Work required: In this exercise, reproduce the whole listing exactly.

────────────────

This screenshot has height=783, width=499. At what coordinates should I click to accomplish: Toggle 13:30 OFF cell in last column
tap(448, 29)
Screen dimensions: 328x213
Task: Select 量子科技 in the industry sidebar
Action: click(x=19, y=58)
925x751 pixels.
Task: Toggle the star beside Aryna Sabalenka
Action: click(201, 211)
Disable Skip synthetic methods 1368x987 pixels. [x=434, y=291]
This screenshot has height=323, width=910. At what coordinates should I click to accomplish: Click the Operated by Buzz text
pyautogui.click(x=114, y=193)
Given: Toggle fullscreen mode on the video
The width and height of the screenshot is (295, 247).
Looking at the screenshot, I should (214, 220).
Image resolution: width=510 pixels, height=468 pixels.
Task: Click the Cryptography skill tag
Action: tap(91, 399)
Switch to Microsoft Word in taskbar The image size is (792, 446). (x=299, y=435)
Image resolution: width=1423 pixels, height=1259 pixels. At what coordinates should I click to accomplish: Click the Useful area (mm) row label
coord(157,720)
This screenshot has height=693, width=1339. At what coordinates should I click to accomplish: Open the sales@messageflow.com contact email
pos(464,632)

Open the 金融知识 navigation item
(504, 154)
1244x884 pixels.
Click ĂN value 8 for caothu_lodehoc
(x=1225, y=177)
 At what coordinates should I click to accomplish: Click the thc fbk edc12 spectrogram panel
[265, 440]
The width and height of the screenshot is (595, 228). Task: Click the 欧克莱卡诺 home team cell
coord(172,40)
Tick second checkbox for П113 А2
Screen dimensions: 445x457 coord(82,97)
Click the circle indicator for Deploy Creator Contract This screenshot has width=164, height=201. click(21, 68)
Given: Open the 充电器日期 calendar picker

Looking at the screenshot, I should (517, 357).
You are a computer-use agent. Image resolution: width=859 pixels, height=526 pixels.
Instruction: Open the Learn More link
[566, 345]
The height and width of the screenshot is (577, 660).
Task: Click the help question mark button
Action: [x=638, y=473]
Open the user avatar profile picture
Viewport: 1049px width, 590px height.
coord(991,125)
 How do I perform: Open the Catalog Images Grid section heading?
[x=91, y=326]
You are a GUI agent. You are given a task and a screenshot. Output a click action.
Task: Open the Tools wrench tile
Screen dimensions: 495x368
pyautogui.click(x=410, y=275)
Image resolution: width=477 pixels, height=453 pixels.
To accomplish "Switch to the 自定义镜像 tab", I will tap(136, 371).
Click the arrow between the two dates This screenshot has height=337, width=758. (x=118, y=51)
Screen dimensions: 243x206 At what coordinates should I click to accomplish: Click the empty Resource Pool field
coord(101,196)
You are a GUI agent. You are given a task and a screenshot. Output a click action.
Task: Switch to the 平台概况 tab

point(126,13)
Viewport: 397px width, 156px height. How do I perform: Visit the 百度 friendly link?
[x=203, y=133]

────────────────

Completed task:
This screenshot has height=783, width=499. At what coordinates should I click to accomplish: Toggle 13:30 OFF cell in last column
tap(448, 29)
Screen dimensions: 328x213
Task: Select 量子科技 in the industry sidebar
Action: click(x=19, y=58)
925x751 pixels.
Task: Toggle the star beside Aryna Sabalenka
Action: click(201, 211)
Disable Skip synthetic methods 1368x987 pixels. [x=434, y=291]
This screenshot has height=323, width=910. At what coordinates should I click to accomplish: Click the Operated by Buzz text
pyautogui.click(x=114, y=193)
Given: Toggle fullscreen mode on the video
The width and height of the screenshot is (295, 247).
Looking at the screenshot, I should (214, 220).
Image resolution: width=510 pixels, height=468 pixels.
Task: Click the Cryptography skill tag
Action: tap(91, 399)
Switch to Microsoft Word in taskbar The image size is (792, 446). (x=299, y=435)
Image resolution: width=1423 pixels, height=1259 pixels. At what coordinates should I click to accomplish: Click the Useful area (mm) row label
coord(157,720)
This screenshot has height=693, width=1339. At what coordinates should I click to accomplish: Open the sales@messageflow.com contact email
pos(464,632)

Open the 金融知识 navigation item
(504, 154)
1244x884 pixels.
Click ĂN value 8 for caothu_lodehoc
(x=1225, y=177)
 At what coordinates should I click to accomplish: Click the thc fbk edc12 spectrogram panel
[265, 440]
The width and height of the screenshot is (595, 228). Task: Click the 欧克莱卡诺 home team cell
coord(172,40)
Tick second checkbox for П113 А2
Screen dimensions: 445x457 coord(82,97)
Click the circle indicator for Deploy Creator Contract This screenshot has width=164, height=201. click(21, 68)
Given: Open the 充电器日期 calendar picker

Looking at the screenshot, I should (517, 357).
You are a computer-use agent. Image resolution: width=859 pixels, height=526 pixels.
Instruction: Open the Learn More link
[566, 345]
The height and width of the screenshot is (577, 660).
Task: Click the help question mark button
Action: [x=638, y=473]
Open the user avatar profile picture
Viewport: 1049px width, 590px height.
coord(991,125)
 How do I perform: Open the Catalog Images Grid section heading?
[x=91, y=326]
You are a GUI agent. You are given a task and a screenshot. Output a click action.
Task: Open the Tools wrench tile
Screen dimensions: 495x368
pyautogui.click(x=410, y=275)
Image resolution: width=477 pixels, height=453 pixels.
To accomplish "Switch to the 自定义镜像 tab", I will tap(136, 371).
Click the arrow between the two dates This screenshot has height=337, width=758. (x=118, y=51)
Screen dimensions: 243x206 At what coordinates should I click to accomplish: Click the empty Resource Pool field
coord(101,196)
You are a GUI agent. You are given a task and a screenshot. Output a click action.
Task: Switch to the 平台概况 tab

point(126,13)
Viewport: 397px width, 156px height. How do I perform: Visit the 百度 friendly link?
[x=203, y=133]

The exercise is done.